Mieszkańcy Mariupola nie zaakceptowali wrogiej okupacji; 9 czerwca „nagle” spłonęły dwa ciągniki i trzy duże przyczepy należące do rosyjskiego Ministerstwa ds. Sytuacji Nadzwyczajnych (MCzS), a dwa dni później ktoś śmiertelnie ugodził nożem funkcjonariusza tej służby - poinformował w środę doradca mera miasta Petro Andriuszczenko.
CZYTAJ TAKŻE:
Ruch oporu w Mariupolu
Działania sabotażowe w Mariupolu powoli zmieniają się w aktywny sprzeciw. (…) Ustalono, że sprzęt MCzS spłonął w wyniku podpalenia. (…) Do zabójstwa rosyjskiego funkcjonariusza doszło w tłumie oczekującym na pomoc humanitarną, tuż przed Dniem Rosji (12 czerwca - PAP). Nieznany sprawca wbił pracownikowi MCzS nóż w plecy, rana okazała się śmiertelna
Są to potwierdzone zdarzenia.

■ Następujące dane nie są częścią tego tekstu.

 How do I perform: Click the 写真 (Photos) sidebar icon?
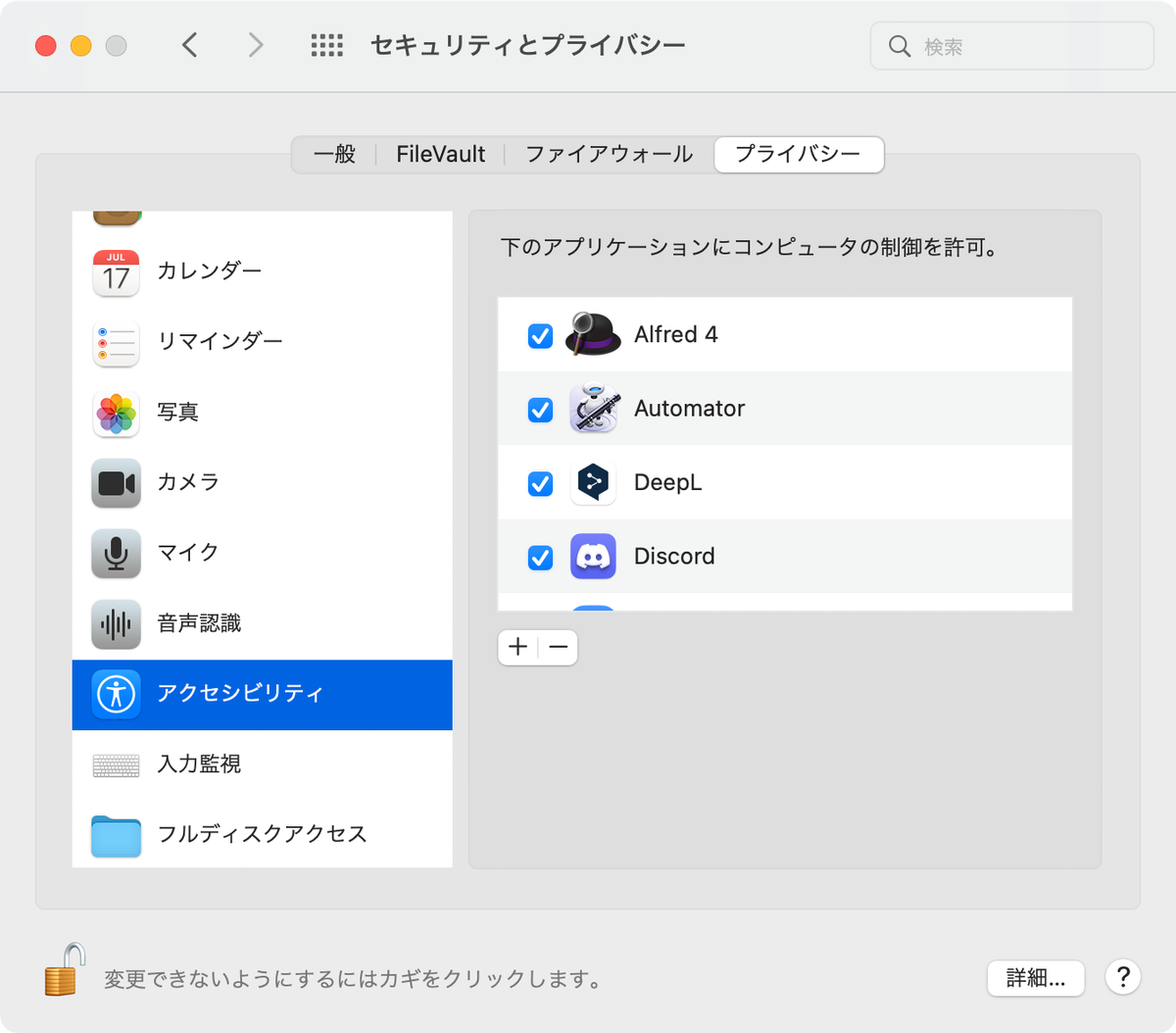(116, 413)
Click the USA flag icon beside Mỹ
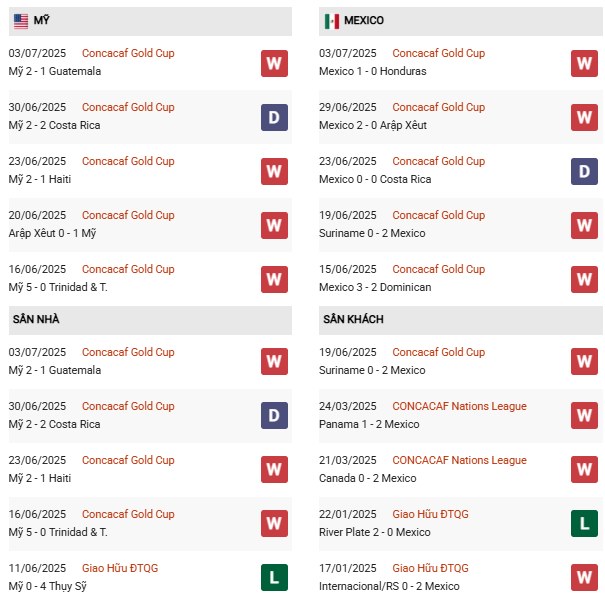This screenshot has width=605, height=603. (21, 21)
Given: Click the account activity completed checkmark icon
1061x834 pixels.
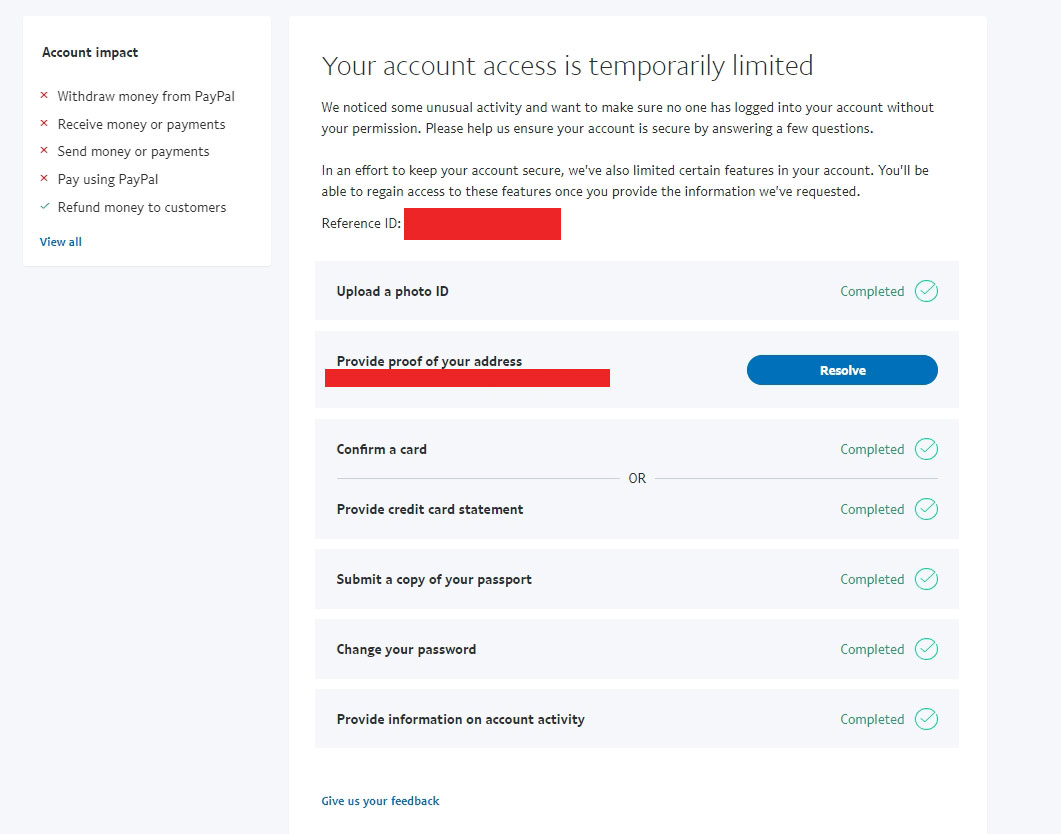Looking at the screenshot, I should tap(926, 719).

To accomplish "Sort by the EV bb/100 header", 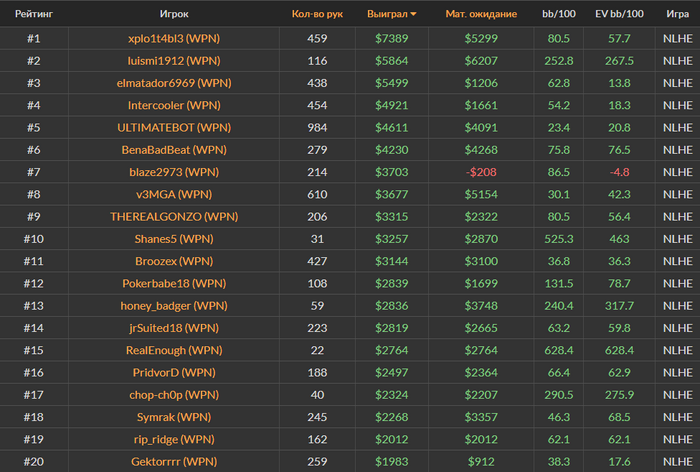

Więcej nie mogę komentować ze zrozumiałych względów
— dodał Andriuszczenko.
W okupowanym przez rosyjskie wojska Mariupolu na południowym wschodzie Ukrainy panuje katastrofalna sytuacja humanitarna - pomoc zapewniana przez samozwańcze władze (dostawy żywności, wody, środków higienicznych) wystarcza tylko dla niewielkiej liczby osób, utrzymuje się też zagrożenie wybuchem epidemii chorób zakaźnych, m.in. cholery.
3 czerwca mer Mariupola Wadym Bojczenko wyraził przypuszczenie, że szacowana dotąd na około 22 tys. liczba mieszkańców miasta zabitych przez rosyjskie wojska może być znacznie zaniżona.